* _Required action_
When the word "agent" shows up in a line of the records below, copy that line.

(Material supplied begins)

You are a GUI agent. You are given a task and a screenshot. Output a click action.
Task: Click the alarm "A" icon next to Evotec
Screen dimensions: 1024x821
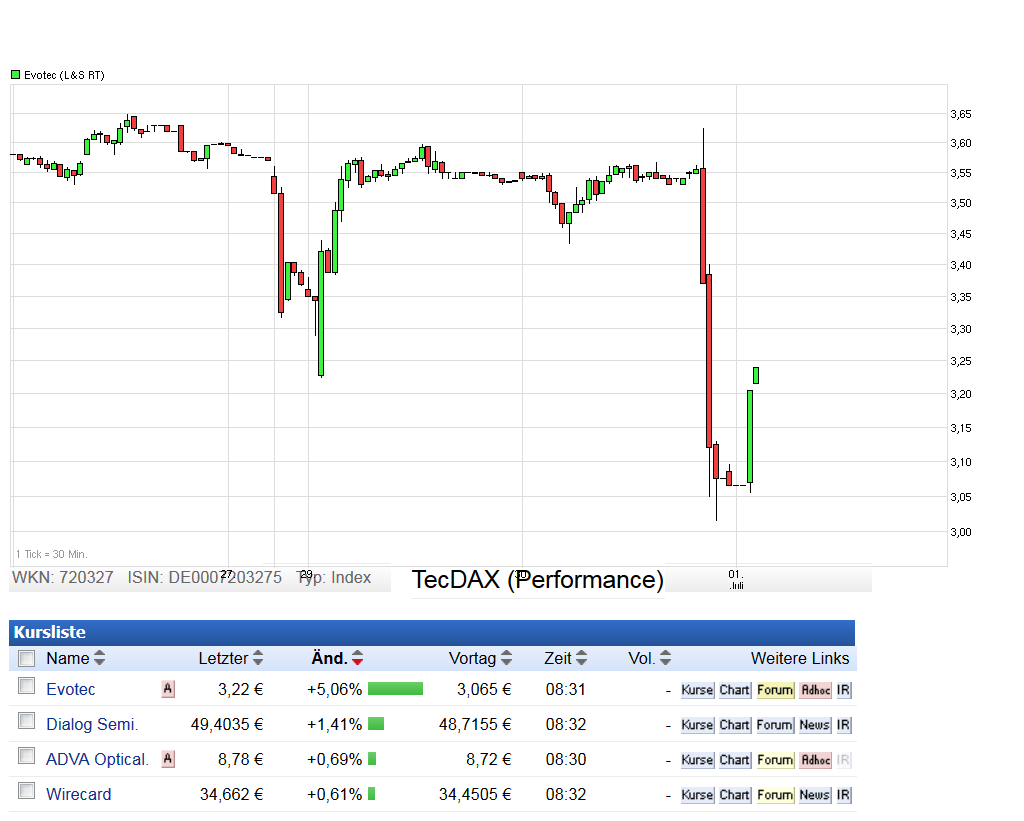point(167,689)
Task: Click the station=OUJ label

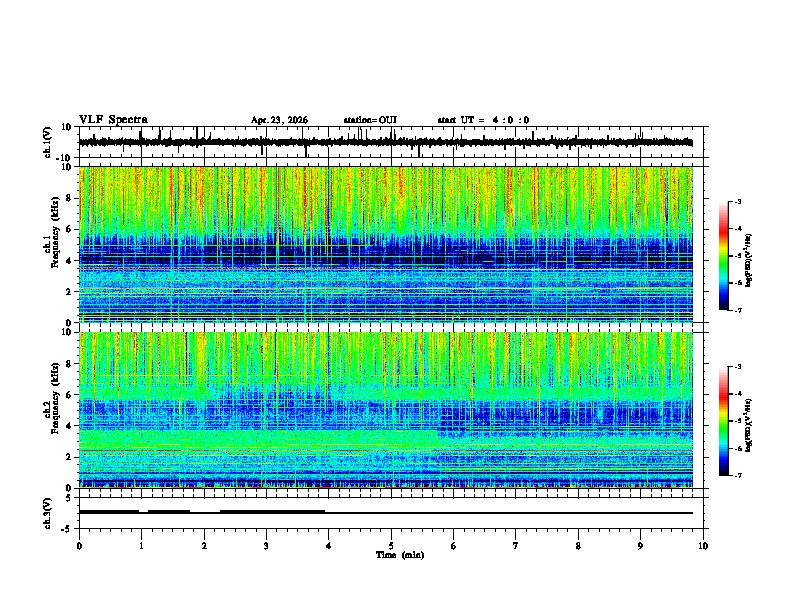Action: [x=370, y=120]
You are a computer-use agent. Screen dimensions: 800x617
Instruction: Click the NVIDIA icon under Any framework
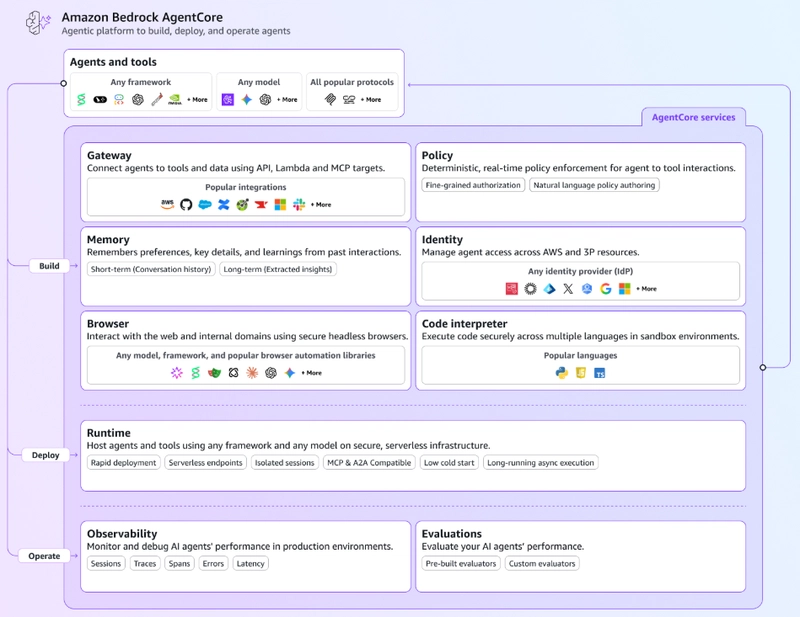point(175,100)
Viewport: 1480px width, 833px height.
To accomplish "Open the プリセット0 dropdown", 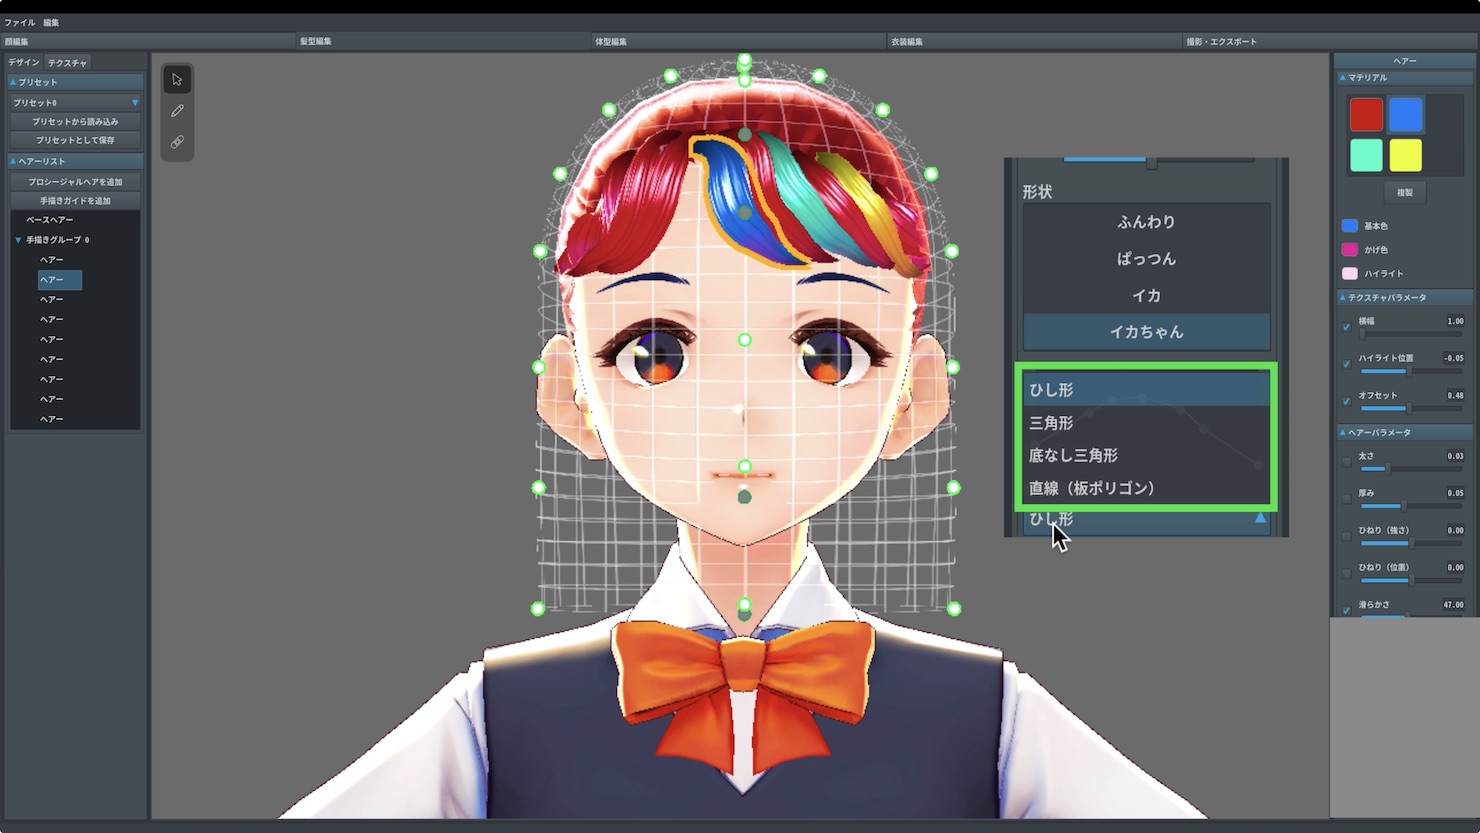I will pos(75,102).
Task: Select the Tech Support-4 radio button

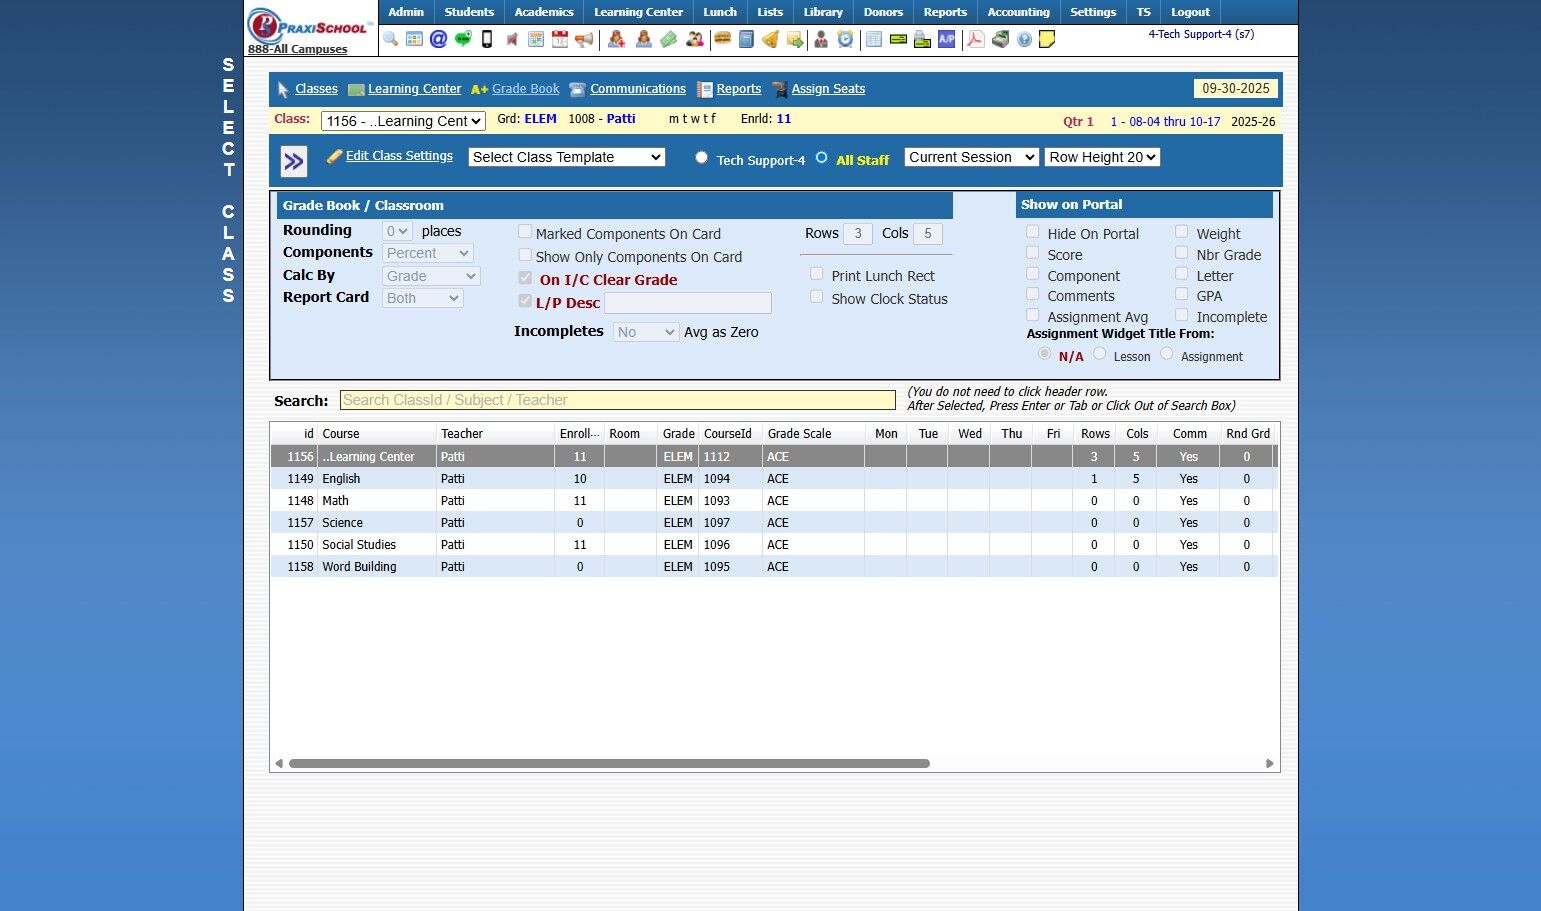Action: pos(701,158)
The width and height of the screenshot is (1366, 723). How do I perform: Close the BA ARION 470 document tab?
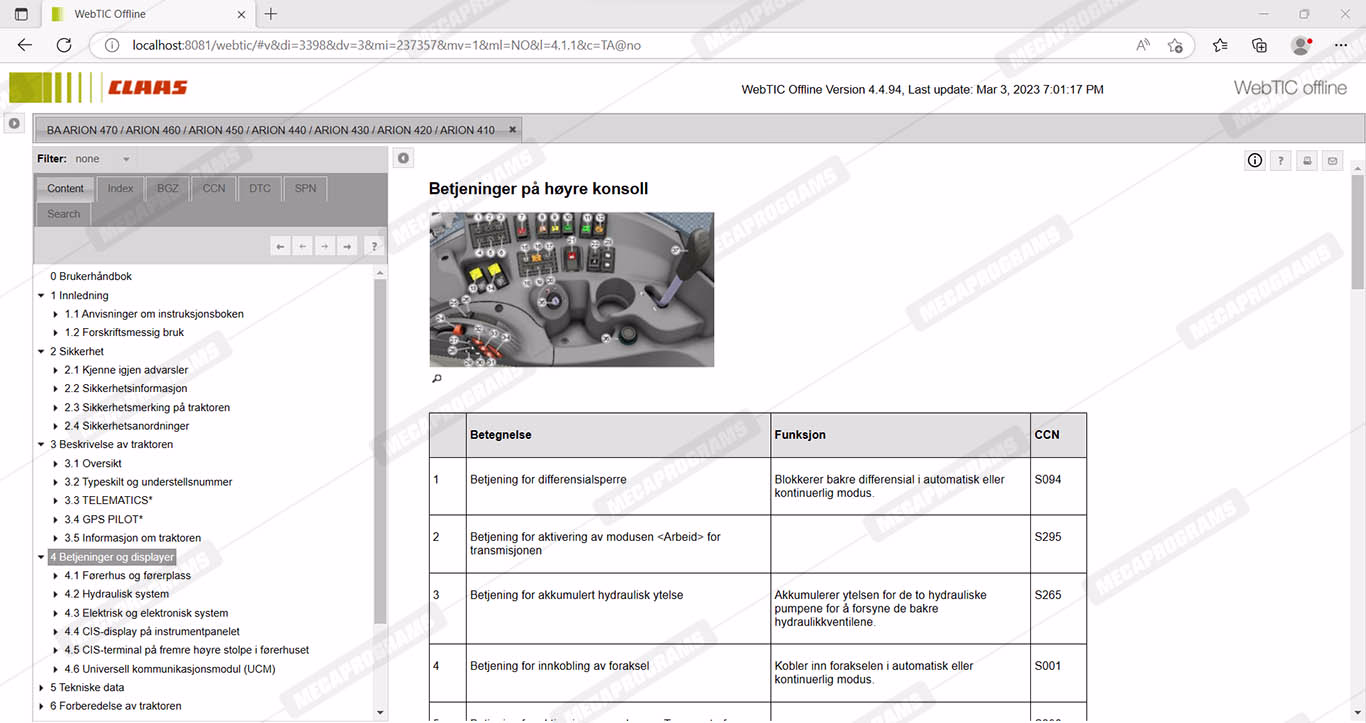coord(513,130)
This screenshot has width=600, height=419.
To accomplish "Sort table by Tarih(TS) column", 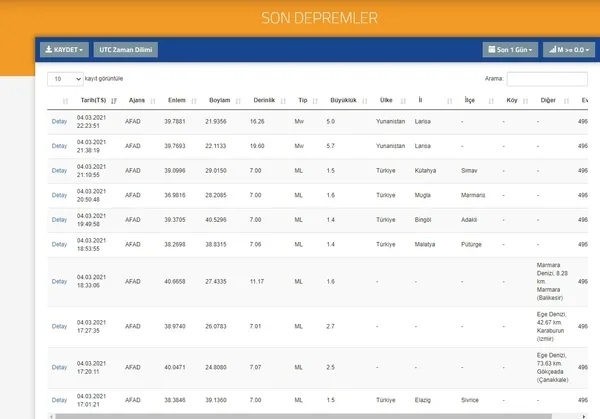I will [94, 100].
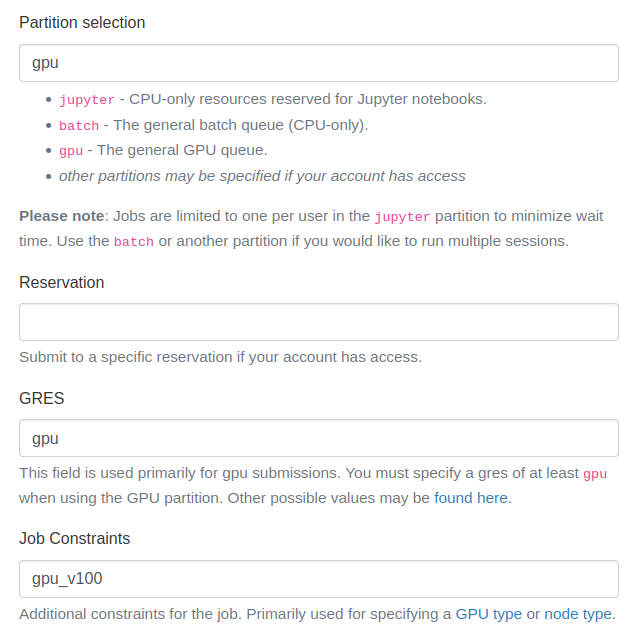Open the 'node type' link

click(578, 614)
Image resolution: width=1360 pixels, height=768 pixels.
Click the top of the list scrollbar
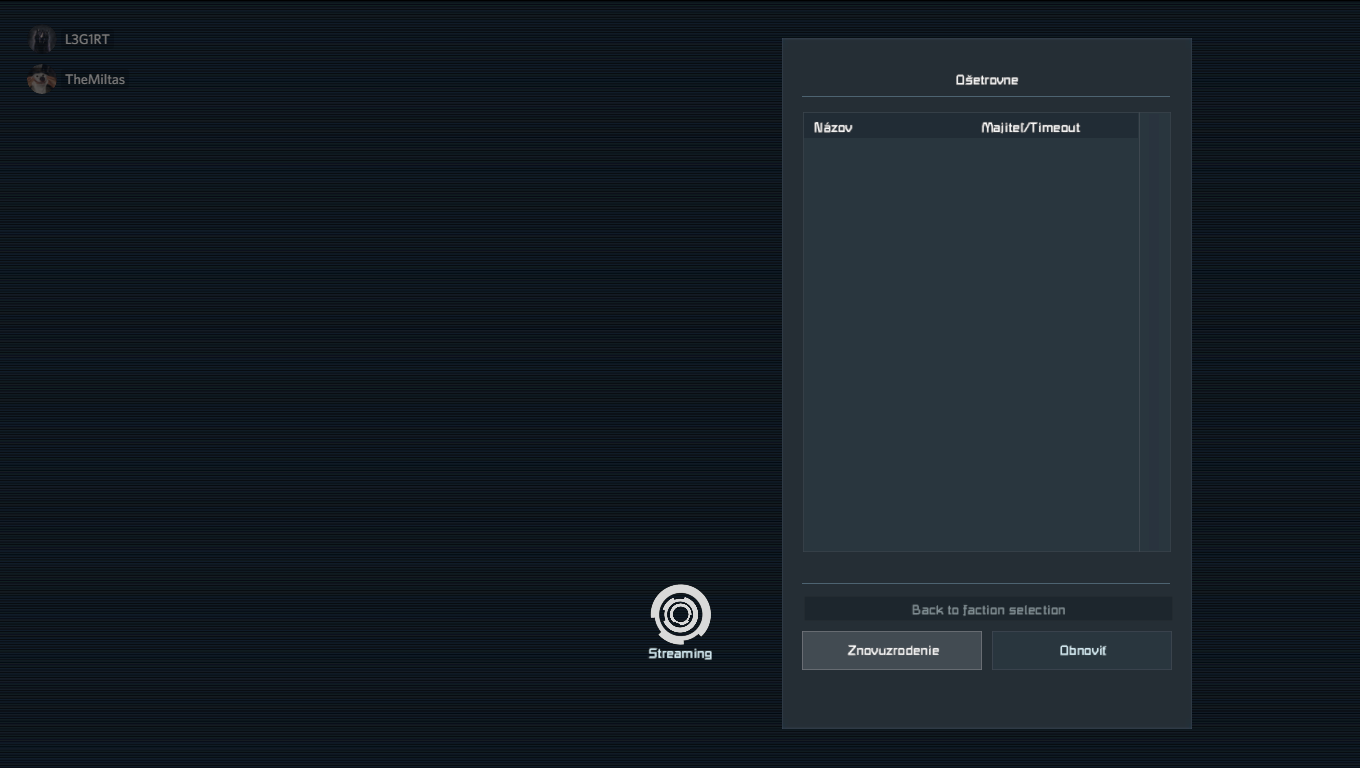pos(1155,120)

(Material supplied ends)

* _Exercise result_
You are a GUI agent. You are given a task and a screenshot. Output a click action.
You are a computer-use agent. Screen dimensions: 800x617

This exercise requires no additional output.